Large-scale, high-fidelity bimanual datasets are rare; ABC-130k fills that gap by releasing 130K+ teleoperated episodes across ~200 complex manipulation tasks recorded on inexpensive YAM two-arm rigs. That scale and fidelity let labs train and evaluate behavior-cloning policies and study scaling laws without building their own extensive data-collection infrastructure.
What Sets It Apart
- Size and task diversity: 130K+ trajectories covering ~200 manipulation tasks — so what: enables training larger behavior-cloning models and evaluating generalization across many subtasks that smaller datasets cannot support.

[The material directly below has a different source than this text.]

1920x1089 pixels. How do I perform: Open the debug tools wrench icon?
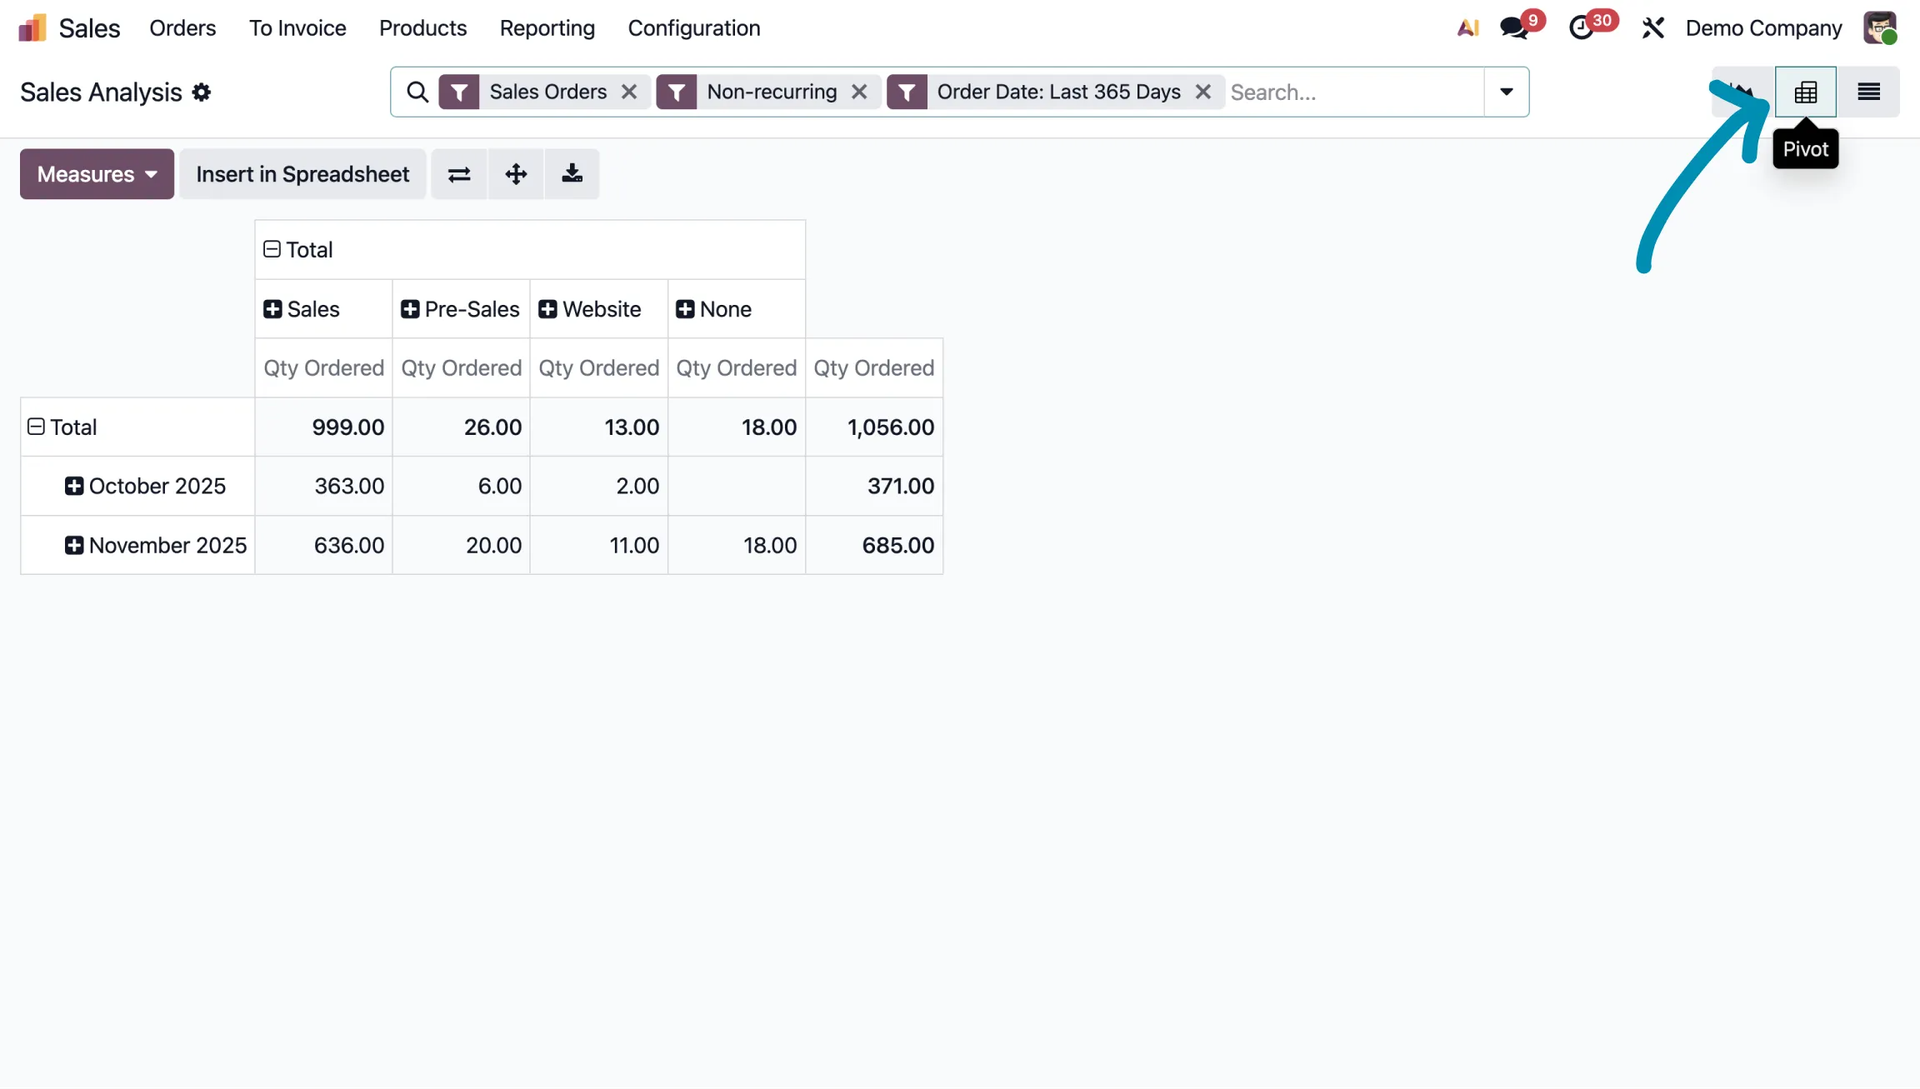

- Low-cost, repeatable embodiment: data collected on YAM two-arm stations — so what: lowers the barrier for reproducing experiments and comparing policies on a common hardware proxy rather than expensive proprietary platforms.
- Raw-fidelity MCAP recordings + subtask annotations: full sensor and control streams preserved with separate, revisable subtask labels — so what: supports both end-to-end imitation learning and curated supervised/success classifiers, while letting researchers iterate on labels without touching raw episodes.
- Accompanying assets and permissive license: training code, checkpoints, and Apache-2.0 licensing — so what: makes it straightforward to reproduce baseline results and use the data in downstream research and prototyping.
Who it's for and trade-offs
Great fit if you need large-scale real-world bimanual demonstrations to train or benchmark behavior cloning, imitation-learning baselines, or study scaling laws for robotics datasets. Also suitable for groups that want a reproducible low-cost rig benchmark.
Look elsewhere if you need a dataset tailored to a different robot morphology (significant sim-to-real transfer or different gripper types), if you lack the storage/compute to handle multi-terabyte recordings, or if you require curated semantic labels beyond subtask annotations (object-level segmentation, per-frame semantic masks).